§ Problem
First find the line containing "Select MacOS Offline Installer link" in the data, then set it down exactly along with every line after it, through the last.

§ Supplied information
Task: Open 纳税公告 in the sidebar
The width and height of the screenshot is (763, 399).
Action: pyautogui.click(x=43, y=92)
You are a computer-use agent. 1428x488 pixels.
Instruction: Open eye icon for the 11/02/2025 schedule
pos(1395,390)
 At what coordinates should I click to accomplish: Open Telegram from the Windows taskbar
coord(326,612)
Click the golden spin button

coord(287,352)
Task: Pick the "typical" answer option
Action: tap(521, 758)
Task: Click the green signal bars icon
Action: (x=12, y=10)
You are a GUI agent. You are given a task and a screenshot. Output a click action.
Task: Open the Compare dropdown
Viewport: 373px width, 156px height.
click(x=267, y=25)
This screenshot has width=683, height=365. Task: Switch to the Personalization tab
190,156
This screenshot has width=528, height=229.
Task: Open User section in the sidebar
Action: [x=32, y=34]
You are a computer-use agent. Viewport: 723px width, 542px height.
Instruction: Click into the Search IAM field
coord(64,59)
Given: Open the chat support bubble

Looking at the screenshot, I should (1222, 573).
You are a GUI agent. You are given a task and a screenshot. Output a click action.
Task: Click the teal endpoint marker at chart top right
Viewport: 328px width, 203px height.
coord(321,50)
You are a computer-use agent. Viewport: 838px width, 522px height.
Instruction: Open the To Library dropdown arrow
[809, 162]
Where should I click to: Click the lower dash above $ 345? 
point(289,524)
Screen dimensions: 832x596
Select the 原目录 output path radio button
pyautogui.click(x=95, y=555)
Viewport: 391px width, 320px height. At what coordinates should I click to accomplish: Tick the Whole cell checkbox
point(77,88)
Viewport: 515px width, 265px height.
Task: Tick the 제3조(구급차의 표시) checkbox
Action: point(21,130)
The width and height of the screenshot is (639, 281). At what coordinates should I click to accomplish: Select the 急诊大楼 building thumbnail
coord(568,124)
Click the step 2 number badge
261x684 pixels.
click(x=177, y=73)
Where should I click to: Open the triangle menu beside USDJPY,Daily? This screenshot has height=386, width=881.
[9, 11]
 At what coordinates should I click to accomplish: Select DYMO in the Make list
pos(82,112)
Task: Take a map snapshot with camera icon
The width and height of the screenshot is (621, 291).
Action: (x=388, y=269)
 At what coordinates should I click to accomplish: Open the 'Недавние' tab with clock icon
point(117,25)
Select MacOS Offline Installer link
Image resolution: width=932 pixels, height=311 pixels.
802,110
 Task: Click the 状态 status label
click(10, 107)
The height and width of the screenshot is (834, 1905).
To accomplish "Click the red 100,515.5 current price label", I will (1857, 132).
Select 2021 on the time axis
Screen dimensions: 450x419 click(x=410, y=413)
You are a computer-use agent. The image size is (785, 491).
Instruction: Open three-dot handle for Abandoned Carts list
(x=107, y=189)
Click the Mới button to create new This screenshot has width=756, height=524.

§ Solution
Select MacOS Offline Installer link
Image resolution: width=932 pixels, height=311 pixels.
802,110
 Task: Click the 状态 status label
click(10, 107)
The height and width of the screenshot is (834, 1905).
To accomplish "Click the red 100,515.5 current price label", I will (1857, 132).
Select 2021 on the time axis
Screen dimensions: 450x419 click(x=410, y=413)
You are a computer-use agent. The image size is (785, 491).
Instruction: Open three-dot handle for Abandoned Carts list
(x=107, y=189)
Click the Mới button to create new This screenshot has width=756, height=524.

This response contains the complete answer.